There is a compound in weed that has documented benefits for medical patients, without the stoned feeling -- CBD.

The high people get from weed is caused by a specific and well-known compound in the plant called tetrahydrocannabinol, or THC.

While Tetrahydrocannabinol is the popular compound in the marijuana plant, cannabidiol or CBD is THC’s non-psychoactive buddy. The yin and the yang.

It’s brother CBD doesn’t possess any of the mind-altering, mood-changing properties that THC does, and thus getting a lot less attention.

Many recreational users want the high, but people who have cancer don’t.

Many people want to get the benefits of medical marijuana, but also want to be able to go about their day and not be locked on the couch.

To understand these CBD-specific benefits, we have to understand how cannabis (in general) works in the brain.

A marijuana plant contains over 60 different chemical compounds called cannabinoids that act on the body’s endocannabinoid system.

This system modulates all sorts of mind-body functions.

For example, if you’re in pain it keeps your body from going haywire -- this is called downregulation.

It downregulates stress-related signals that lead to inflammation and pain.

It also works in your immune system and elsewhere in the body.

THC and CBD both have similar chemical makeups but different structures, which is why scientists suspect they act differently in the brain.

So, of all these promising applications, CBD is most famous for its potential to treat pediatric epilepsy -- or more importantly the seizures that are inherent to children with epilepsy.

To put it simply, a seizure happens when the brain’s electricity spikes and the brain's circuitry freezes.

One parent described their son's seizures like "an overtaxed electrical grid.”

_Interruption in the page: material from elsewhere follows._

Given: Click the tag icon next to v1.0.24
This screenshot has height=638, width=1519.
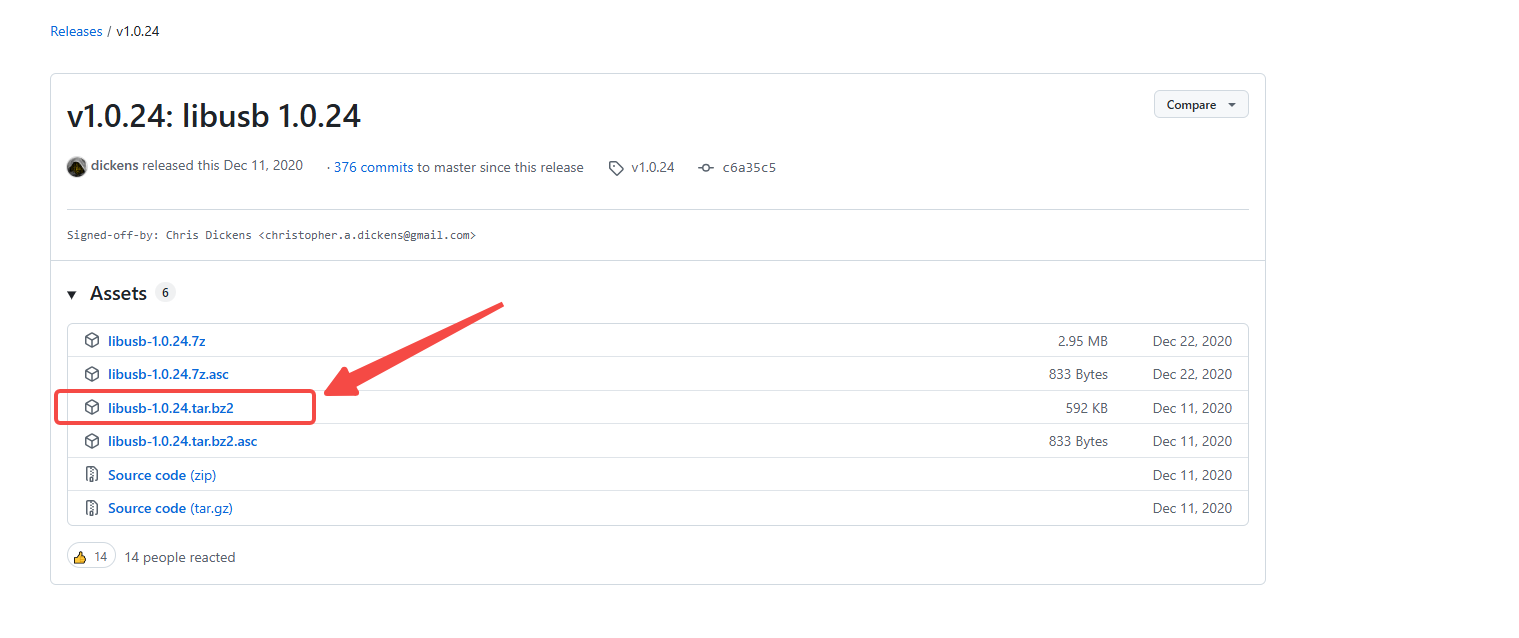Looking at the screenshot, I should pyautogui.click(x=616, y=168).
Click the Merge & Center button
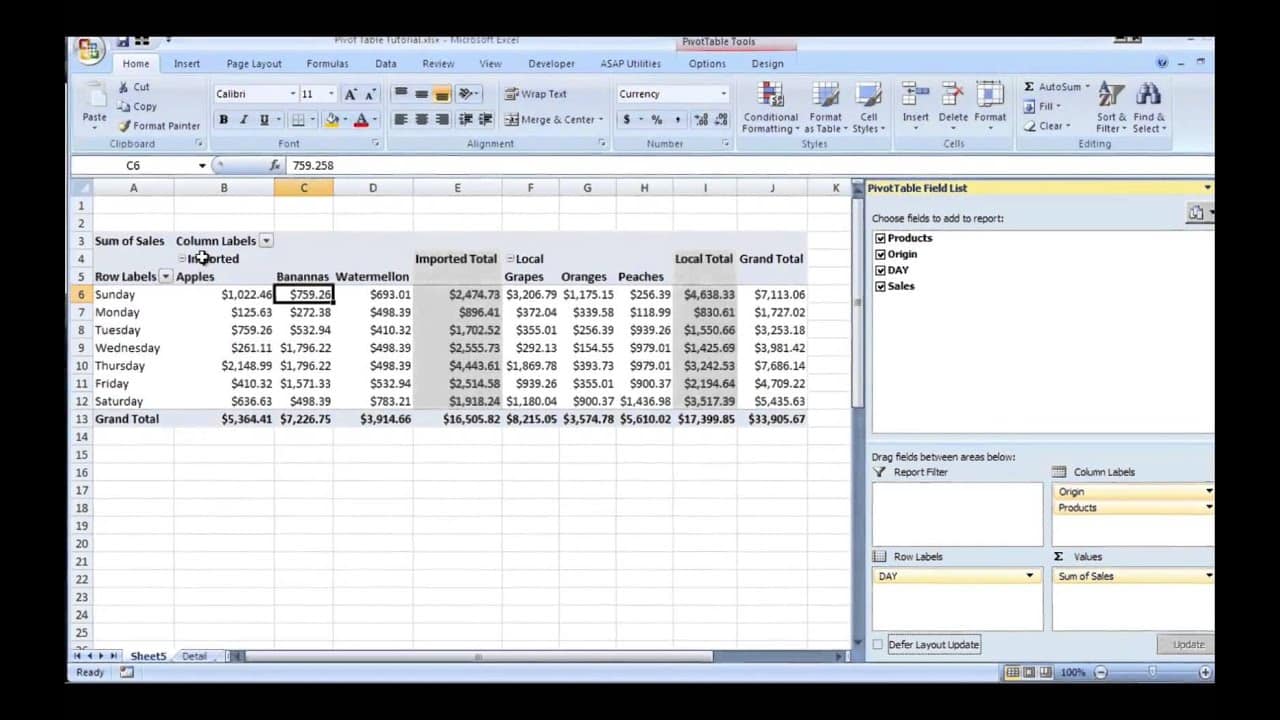The height and width of the screenshot is (720, 1280). pyautogui.click(x=553, y=120)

Researchers haven't fully identified the mechanisms underlying CBD's capabilities to reduce these seizures, but scientists think CBD may improve the function of the endocannabinoid system, somehow.

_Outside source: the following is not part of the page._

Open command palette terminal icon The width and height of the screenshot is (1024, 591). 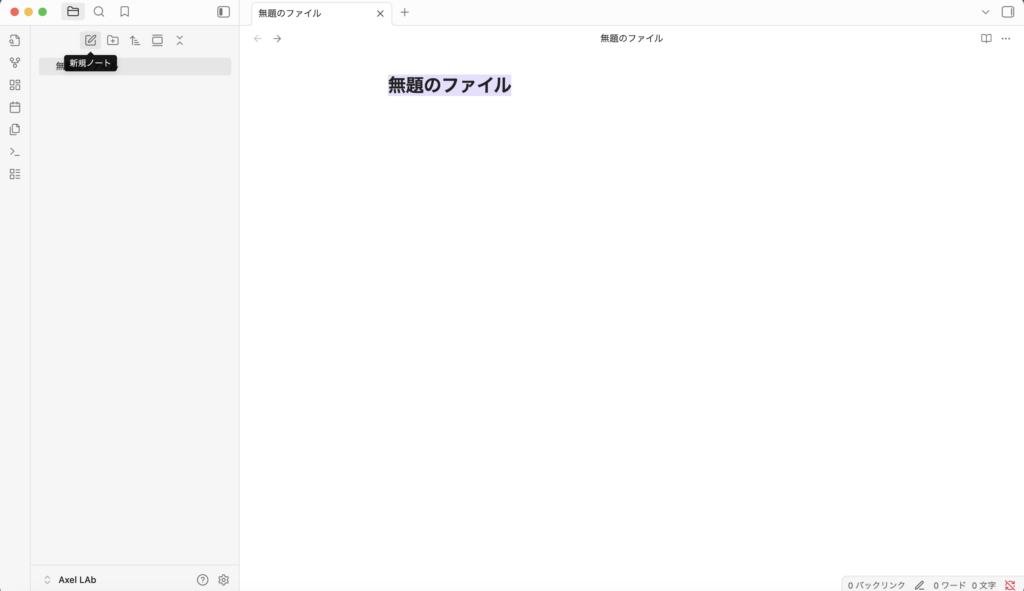tap(15, 152)
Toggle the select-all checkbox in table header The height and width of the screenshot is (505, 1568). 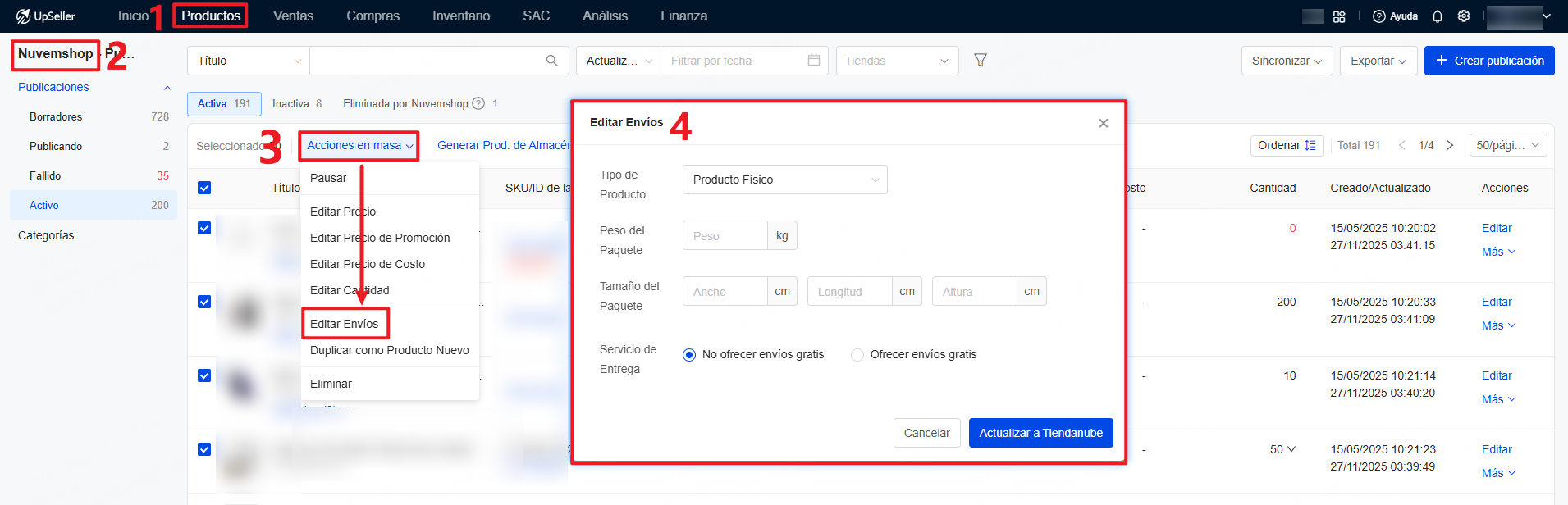point(204,188)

Then it can regulate the central nervous system and protect against convulsive activity.

Evidence of CBD’s benefits for pediatric epilepsy has been largely anecdotal, until now.

A recent study published in the New England Journal of Medicine found that children with a complex form of epilepsy who took CBD saw a 23 percent greater reduction in convulsive seizures than those taking a placebo. Researchers used a double-blind, placebo-controlled trial; the gold-standard for trials.

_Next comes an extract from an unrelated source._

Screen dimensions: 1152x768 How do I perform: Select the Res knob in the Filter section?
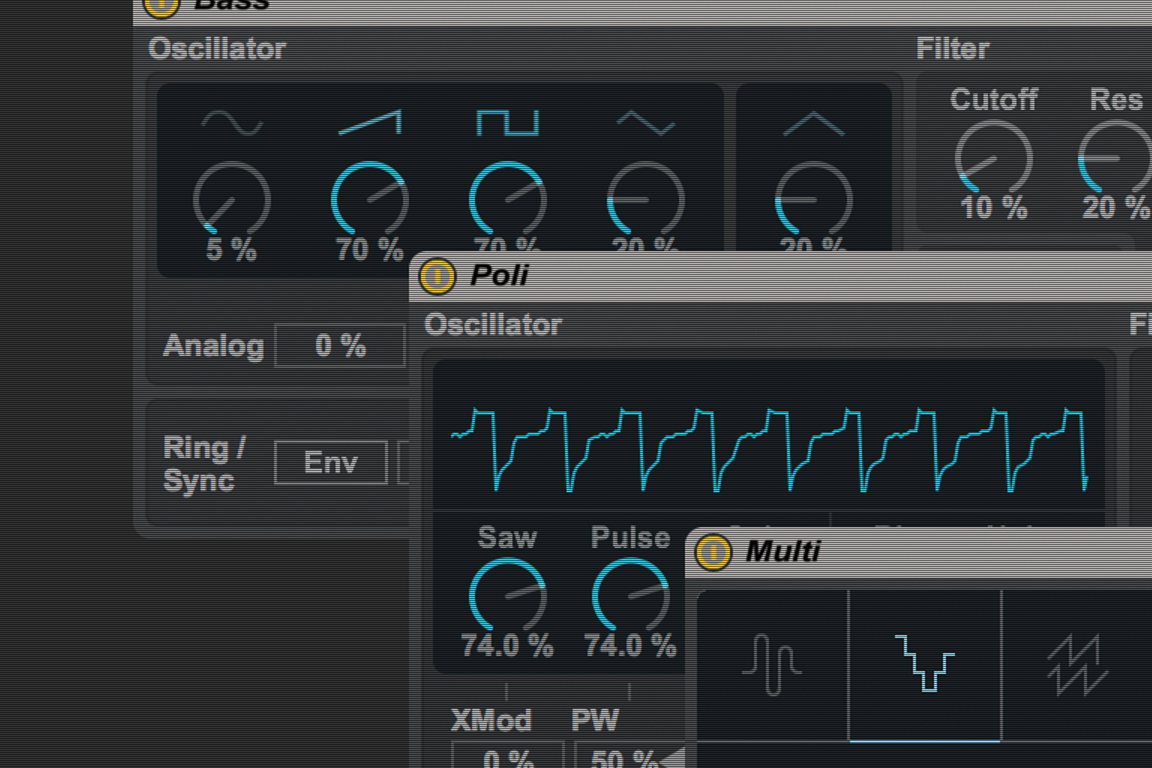point(1114,158)
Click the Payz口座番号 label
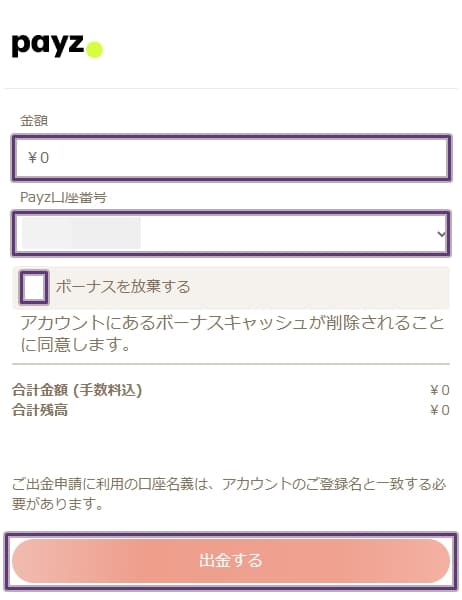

It’s a big deal for the future of CBD-as-medicine.

There’s a lot we still need to figure out about CBD, but more research is hard to do.

At the end of 2016, CBD was declared a Schedule I drug, in part, because THC and CBD are both in the same plant.

The DEA says it’s easier to keep track of CBD if it’s regulated in this way, but after recent studies, we’re starting to see medicinal benefits of CBD.

And Schedule I-ing a drug stymies research because scientists have to go through an incredible amount of bureaucratic hoop jumping to get access to it.

At this point, scientists still have to prove that it’s safe and well tolerated, with a set dosage and a known list of side effects.

Hopefully, the scientific process will continue to run its course, even within the limitations.